Adam Fakih is a grad-student transfer from Michigan. He’s 6-2, 220 and was a three-time All-Academic Big Ten selection. But he had four career tackles at Michigan.

Colby Campbell is a 230-pound grad transfer for Presbyterian, an FCS school in Clinton, South Carolina. He was an FCS All-American. He once made 25 tackles in a single game, against Davidson. Can he make the step up in class from the Pioneer League to the ACC?

Cutcliffe insists that this competition will pay dividends.

“I’m really pleased with this freshman class. I’m really pleased with last year’s freshman class. That group has a lot of athletes who can see the field. I think it’s pretty close to who’s a two but it can change. That’s going to be an ongoing theme; don’t get comfortable. But I like where we are from a competitive standpoint. They know they’ve got to perform well to get on the field.”

Cutcliffe said he was pleased with the second scrimmage, citing better tackling by the defense and better execution by the offense.

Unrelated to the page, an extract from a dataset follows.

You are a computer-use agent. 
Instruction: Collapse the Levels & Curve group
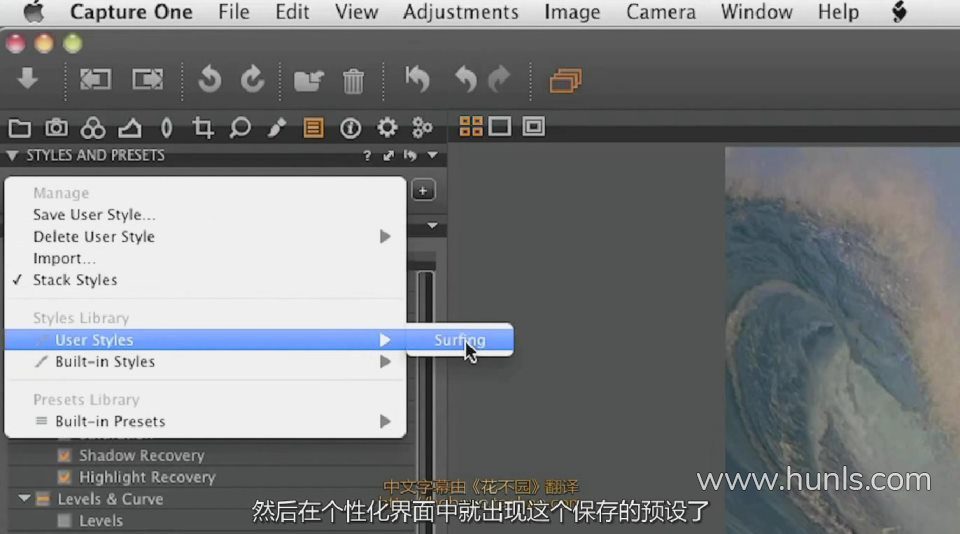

But he acknowledges there’s work to be done before the rapidly-approaching opener next Friday.

“I don’t think any coach would ever say he’s where he wants to be in the preseason,” adding that he’s looking for “pristine execution” in the final days of the preseason. “If you have a team that really understands why, what the concept is and why you’re doing it, why you have to execute it a certain way, that’s when your best football teams come together. I like where we are because I like our spirit. We know what we’re doing for the most part but now we’ve got to do it really well.”